Hey Nicolas, Arnaud,

On Tue, 4 Jun 2024 at 14:29, Nicolas Grekas <nicolas.grekas+...@gmail.com>
wrote:

> Please find all the details here:
> https://wiki.php.net/rfc/lazy-objects
>

First of all, let me say that this is a fantastic RFC: having maintained
both mine and Doctrine's version of lazy proxies for many years, this is
indeed a push in the right direction, making laziness an engine detail,
rather than a complex userland topic with hacks.

Moving this forward will allow us (in a far future) to get rid of some BC
boundaries around the weird `unset()` semantics of properties, which were
indeed problematic with typed properties and `readonly` properties.

Stellar work: well done!

## TL;DR: of my feedback:

 * RFC is good / useful / needed: will vote for it
 * ghost proxies are well designed / fantastic feature
 * lazy proxies should probably explore replacing object identity further
 * don't like expanding `ReflectionClass` further: `LazyGhost` and
`LazyProxy` classes (or such) instead
 * `initialize()` shouldn't have a boolean behavioral switch parameter:
make 2 methods
 * flags should be a `list<SomeEnumAroundProxies>` instead. A bitmask for a
new API feels unsafe and anachronistic, given the tiny performance hit.
 * don't touch `readonly` because of lazy objects: this feature is too
niche to cripple a major-major feature like `readonly`. I would suggest
deferring until after the first bits of this RFC landed.

That said, I took some notes that I'd like you to both consider / answer.

## Raw feedback

I did skim through the thread, but did not read it all, so please excuse me
if some feedback is potentially duplicate.
Notes are succinct/to the point: I abuse bullet points heavily, sorry :-)
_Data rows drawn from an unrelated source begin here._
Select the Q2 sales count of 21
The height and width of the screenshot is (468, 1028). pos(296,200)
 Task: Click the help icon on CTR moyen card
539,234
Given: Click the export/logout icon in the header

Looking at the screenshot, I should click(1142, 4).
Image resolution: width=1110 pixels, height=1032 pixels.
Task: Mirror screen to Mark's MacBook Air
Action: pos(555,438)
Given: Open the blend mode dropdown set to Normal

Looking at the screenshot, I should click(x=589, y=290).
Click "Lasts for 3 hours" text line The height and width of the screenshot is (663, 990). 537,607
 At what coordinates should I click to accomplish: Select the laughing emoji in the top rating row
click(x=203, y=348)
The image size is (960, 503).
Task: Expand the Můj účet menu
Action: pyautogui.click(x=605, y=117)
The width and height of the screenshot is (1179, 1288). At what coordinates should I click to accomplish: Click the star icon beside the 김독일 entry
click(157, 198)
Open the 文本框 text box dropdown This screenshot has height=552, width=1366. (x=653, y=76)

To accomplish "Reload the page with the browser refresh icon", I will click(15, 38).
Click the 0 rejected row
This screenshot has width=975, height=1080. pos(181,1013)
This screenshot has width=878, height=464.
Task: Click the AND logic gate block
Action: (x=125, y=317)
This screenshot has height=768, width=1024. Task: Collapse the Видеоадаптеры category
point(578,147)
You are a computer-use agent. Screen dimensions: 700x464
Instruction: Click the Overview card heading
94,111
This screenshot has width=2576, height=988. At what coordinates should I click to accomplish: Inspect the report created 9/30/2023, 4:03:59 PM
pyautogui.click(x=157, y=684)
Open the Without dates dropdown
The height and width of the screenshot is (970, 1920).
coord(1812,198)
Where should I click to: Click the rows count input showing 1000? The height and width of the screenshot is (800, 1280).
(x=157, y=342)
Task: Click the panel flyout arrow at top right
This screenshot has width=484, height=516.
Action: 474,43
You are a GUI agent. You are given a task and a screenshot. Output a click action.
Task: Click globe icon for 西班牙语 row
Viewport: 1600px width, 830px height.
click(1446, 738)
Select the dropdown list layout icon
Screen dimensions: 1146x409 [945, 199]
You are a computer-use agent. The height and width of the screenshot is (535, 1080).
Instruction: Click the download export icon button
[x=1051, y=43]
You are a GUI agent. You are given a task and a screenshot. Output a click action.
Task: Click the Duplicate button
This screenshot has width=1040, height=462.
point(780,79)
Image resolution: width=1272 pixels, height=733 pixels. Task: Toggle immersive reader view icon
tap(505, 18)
> From an abstraction point of view, lazy objects from this RFC are
indistinguishable from non-lazy ones

* do the following aspects always apply? I understand they don't for lazy
proxies, just for ghosts?
   * `spl_object_id($object) === spl_object_id($proxy)`?
   * `get_class($object) === get_class($proxy)`?

> Execution of methods or property hooks does not trigger initialization
until one of them accesses a backed property.

* excellent! The entire design revolving around object state makes it so
much easier to reason about the entire behavior too!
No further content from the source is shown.